Начать заново. За волнующейся чернотой Нахи я рассмотрел глаза Йейнэ, и наши взгляды встретились. Дека крепче сжал мое плечо, он тоже все понял. В голосе Нахадота слышалась скорбная дрожь. Его облик мерцал и менялся синхронно с коловращением Вихря, с его грозной, жуткой, захватывающей песнью.
Но когда к Нахадоту шагнул Итемпас, на его лице не было страха.

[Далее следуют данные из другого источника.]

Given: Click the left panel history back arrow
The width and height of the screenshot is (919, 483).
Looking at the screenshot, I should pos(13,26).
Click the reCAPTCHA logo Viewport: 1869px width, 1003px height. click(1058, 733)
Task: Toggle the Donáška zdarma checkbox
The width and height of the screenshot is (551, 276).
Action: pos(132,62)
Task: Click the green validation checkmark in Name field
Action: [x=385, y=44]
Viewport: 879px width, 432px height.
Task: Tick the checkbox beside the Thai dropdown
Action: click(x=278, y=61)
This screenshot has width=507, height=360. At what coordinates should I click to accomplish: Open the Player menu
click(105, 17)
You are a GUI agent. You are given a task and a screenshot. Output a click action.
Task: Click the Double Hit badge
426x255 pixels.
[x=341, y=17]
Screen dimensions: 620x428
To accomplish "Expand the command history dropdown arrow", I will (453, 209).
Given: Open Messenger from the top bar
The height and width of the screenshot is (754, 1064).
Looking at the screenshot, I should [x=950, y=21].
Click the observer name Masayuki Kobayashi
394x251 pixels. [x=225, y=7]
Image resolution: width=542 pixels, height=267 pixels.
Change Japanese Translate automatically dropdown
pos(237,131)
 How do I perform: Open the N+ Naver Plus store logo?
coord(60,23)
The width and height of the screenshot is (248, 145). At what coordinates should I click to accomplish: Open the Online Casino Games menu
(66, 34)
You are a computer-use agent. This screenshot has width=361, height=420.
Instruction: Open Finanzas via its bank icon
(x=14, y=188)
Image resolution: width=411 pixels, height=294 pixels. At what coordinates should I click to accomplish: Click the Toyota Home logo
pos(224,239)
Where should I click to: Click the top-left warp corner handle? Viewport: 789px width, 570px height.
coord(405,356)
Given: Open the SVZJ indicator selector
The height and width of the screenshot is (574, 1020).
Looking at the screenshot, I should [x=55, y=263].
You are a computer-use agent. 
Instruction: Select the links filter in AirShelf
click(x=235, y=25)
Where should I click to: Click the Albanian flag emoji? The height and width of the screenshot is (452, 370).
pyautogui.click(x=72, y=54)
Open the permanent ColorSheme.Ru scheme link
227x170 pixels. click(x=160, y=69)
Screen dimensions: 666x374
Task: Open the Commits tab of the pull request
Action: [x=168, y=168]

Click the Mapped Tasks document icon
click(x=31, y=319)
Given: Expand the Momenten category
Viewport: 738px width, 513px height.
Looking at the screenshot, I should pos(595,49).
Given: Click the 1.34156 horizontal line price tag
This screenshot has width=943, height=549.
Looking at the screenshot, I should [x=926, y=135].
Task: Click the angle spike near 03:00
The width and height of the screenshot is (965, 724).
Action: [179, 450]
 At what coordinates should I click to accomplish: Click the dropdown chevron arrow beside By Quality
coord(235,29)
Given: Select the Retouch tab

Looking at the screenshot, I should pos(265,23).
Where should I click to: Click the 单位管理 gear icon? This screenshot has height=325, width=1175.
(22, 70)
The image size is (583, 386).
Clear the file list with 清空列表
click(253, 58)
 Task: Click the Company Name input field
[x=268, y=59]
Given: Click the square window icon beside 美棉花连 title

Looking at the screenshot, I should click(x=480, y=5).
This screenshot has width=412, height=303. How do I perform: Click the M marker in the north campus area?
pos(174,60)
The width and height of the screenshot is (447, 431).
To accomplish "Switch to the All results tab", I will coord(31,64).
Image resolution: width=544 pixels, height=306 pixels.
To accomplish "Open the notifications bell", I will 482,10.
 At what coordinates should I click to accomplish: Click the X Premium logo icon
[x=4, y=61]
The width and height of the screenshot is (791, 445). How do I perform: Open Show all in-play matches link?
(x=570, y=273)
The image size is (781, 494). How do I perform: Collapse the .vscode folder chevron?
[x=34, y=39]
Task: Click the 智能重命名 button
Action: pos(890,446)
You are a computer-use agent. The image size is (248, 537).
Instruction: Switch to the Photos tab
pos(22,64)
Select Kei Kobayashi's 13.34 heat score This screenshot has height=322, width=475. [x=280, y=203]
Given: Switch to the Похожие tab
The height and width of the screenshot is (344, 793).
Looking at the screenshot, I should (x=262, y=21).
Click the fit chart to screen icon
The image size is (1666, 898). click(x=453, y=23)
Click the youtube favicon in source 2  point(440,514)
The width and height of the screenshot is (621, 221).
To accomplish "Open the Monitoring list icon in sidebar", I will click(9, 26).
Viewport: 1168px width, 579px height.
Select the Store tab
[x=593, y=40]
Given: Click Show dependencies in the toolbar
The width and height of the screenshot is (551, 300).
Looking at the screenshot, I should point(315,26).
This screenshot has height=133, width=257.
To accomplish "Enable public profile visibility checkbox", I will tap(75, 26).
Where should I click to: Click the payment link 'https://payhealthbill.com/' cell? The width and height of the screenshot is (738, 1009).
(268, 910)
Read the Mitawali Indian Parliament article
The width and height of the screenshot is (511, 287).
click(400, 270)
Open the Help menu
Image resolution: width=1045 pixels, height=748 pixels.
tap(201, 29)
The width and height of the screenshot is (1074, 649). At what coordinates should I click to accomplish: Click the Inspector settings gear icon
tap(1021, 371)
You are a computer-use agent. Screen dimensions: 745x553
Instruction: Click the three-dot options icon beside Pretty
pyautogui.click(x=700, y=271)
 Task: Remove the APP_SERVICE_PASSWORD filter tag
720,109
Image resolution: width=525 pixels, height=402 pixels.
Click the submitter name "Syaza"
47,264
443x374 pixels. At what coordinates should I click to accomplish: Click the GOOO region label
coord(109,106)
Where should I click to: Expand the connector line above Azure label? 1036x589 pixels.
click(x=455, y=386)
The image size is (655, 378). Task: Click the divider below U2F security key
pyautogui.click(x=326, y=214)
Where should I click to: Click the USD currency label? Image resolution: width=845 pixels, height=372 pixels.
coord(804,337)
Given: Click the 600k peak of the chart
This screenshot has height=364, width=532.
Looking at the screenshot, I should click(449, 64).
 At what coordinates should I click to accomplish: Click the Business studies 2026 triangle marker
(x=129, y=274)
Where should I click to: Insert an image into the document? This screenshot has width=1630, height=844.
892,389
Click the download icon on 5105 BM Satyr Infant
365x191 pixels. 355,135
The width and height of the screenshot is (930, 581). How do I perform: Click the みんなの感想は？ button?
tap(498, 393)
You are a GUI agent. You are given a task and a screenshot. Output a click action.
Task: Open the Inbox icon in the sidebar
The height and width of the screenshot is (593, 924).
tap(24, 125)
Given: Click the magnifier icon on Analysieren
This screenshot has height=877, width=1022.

Более того, он улыбался, и я немало подивился, глядя на это, ибо, невзирая на заточение в смертной плоти, улыбка Итемпаса источала прежнюю силу. И Нахадот на это откликнулся. Он наконец-то оторвал взгляд от Вихря, а с его лица пропала улыбка.
– Может, и нужно, – сказал Итемпас. – Это наверняка станет проще, чем приводить в порядок разрушенное.
Мятущиеся завитки Нахадотовой сущности замерли в воздухе. Они раздвинулись при приближении Итемпаса, подпуская его, но одновременно изогнулись внутрь, обращаясь в острые иззубренные лезвия. Теперь это были клыкастые челюсти, готовые захлопнуться и поразить бессильную и беззащитную смертную плоть. Итемпас не обратил на откровенную угрозу никакого внимания. Он подошел вплотную и наконец остановился лицом к лицу с Нахадотом.